--- START OF Selected extract ---

Don't expect lawmakers to stave off a downturn, if that's where the economy is headed.
With stock markets skidding, job growth stalling and candidates on the trail, Democrats and Republicans entered the New Year appearing ready to work together to stoke the sputtering U.S. economy back to life.
House Speaker Nancy Pelosi, D-Calif., says she wants an economic stimulus package to be a bipartisan effort. Sources on Capitol Hill say Treasury Secretary Henry Paulson reached out to Democratic leaders, though all involved are tight-lipped about what's in the works.
Predictable. But no matter what they come up with, don't expect it to stave off a recession, if that's where the economy is indeed headed. Primaries or not, it might be the end of January before anyone knows what a stimulus proposal would even look like. If the economy contracts again in the first quarter, as it did in the final quarter of 2007, the U.S. effectively would be in a recession.

--- END OF Selected extract ---

Written problem: In the article on the economic stimulus, who reached out to Democratic leaders?

--- START OF Information shown ---

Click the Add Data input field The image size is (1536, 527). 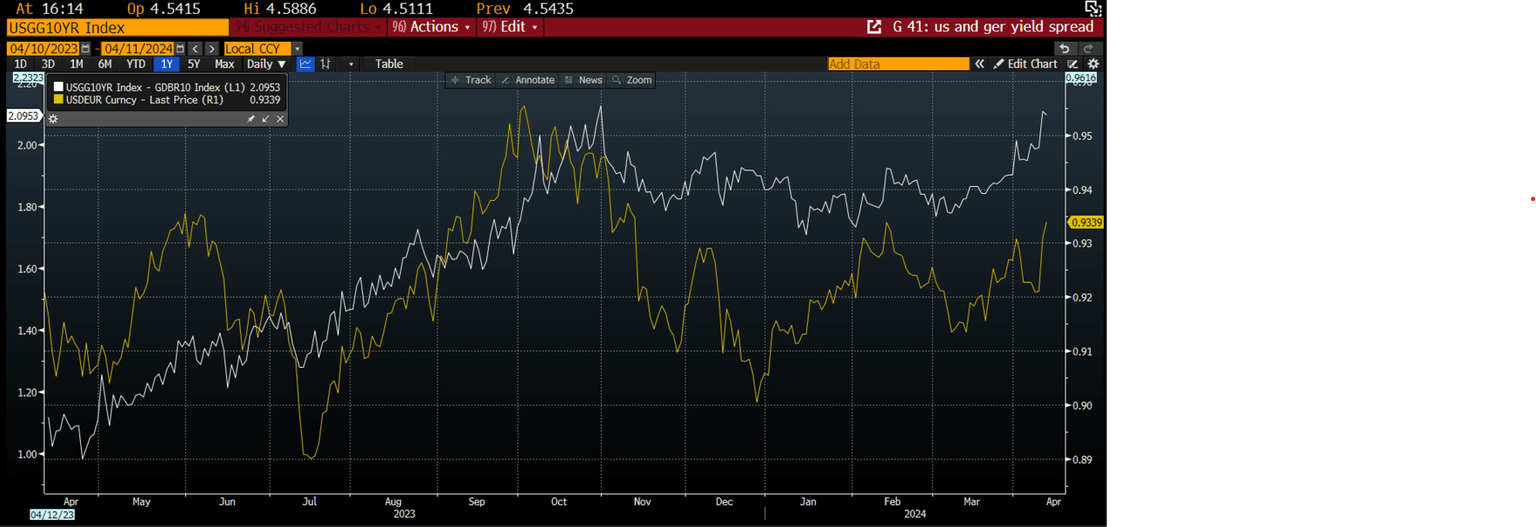897,64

--- END OF Information shown ---

The result: Treasury Secretary Henry Paulson